◆ PROVIDED INFORMATION
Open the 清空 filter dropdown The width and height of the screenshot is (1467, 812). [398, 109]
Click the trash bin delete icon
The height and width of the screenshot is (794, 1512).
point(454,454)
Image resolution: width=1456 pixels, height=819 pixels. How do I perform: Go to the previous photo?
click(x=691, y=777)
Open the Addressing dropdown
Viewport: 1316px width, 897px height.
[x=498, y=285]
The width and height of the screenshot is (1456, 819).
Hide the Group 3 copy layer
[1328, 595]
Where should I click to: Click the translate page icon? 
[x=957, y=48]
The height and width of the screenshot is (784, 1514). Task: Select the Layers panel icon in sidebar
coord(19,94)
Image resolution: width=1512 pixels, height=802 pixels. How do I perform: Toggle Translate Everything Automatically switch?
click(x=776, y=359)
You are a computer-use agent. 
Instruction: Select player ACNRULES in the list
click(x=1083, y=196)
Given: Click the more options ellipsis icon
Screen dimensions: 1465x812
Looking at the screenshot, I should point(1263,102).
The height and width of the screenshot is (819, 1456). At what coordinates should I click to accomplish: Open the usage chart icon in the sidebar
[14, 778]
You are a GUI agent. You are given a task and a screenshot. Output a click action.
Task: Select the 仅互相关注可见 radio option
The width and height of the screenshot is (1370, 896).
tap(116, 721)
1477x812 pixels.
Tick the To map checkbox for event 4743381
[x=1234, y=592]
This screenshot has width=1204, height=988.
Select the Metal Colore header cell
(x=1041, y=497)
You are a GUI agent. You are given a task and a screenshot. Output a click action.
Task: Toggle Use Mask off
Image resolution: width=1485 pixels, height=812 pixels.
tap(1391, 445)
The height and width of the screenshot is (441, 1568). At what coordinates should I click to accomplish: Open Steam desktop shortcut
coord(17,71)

◆ WHAT YOU HAVE TO DO
Restating all of the data exactly is the whole task.

◆ WRITTEN RESPONSE
Open the 清空 filter dropdown The width and height of the screenshot is (1467, 812). [398, 109]
Click the trash bin delete icon
The height and width of the screenshot is (794, 1512).
point(454,454)
Image resolution: width=1456 pixels, height=819 pixels. How do I perform: Go to the previous photo?
click(x=691, y=777)
Open the Addressing dropdown
Viewport: 1316px width, 897px height.
[x=498, y=285]
The width and height of the screenshot is (1456, 819).
Hide the Group 3 copy layer
[1328, 595]
Where should I click to: Click the translate page icon? 
[x=957, y=48]
The height and width of the screenshot is (784, 1514). Task: Select the Layers panel icon in sidebar
coord(19,94)
Image resolution: width=1512 pixels, height=802 pixels. How do I perform: Toggle Translate Everything Automatically switch?
click(x=776, y=359)
You are a computer-use agent. 
Instruction: Select player ACNRULES in the list
click(x=1083, y=196)
Given: Click the more options ellipsis icon
Screen dimensions: 1465x812
Looking at the screenshot, I should point(1263,102).
The height and width of the screenshot is (819, 1456). At what coordinates should I click to accomplish: Open the usage chart icon in the sidebar
[14, 778]
You are a GUI agent. You are given a task and a screenshot. Output a click action.
Task: Select the 仅互相关注可见 radio option
The width and height of the screenshot is (1370, 896).
tap(116, 721)
1477x812 pixels.
Tick the To map checkbox for event 4743381
[x=1234, y=592]
This screenshot has width=1204, height=988.
Select the Metal Colore header cell
(x=1041, y=497)
You are a GUI agent. You are given a task and a screenshot. Output a click action.
Task: Toggle Use Mask off
Image resolution: width=1485 pixels, height=812 pixels.
tap(1391, 445)
The height and width of the screenshot is (441, 1568). At what coordinates should I click to accomplish: Open Steam desktop shortcut
coord(17,71)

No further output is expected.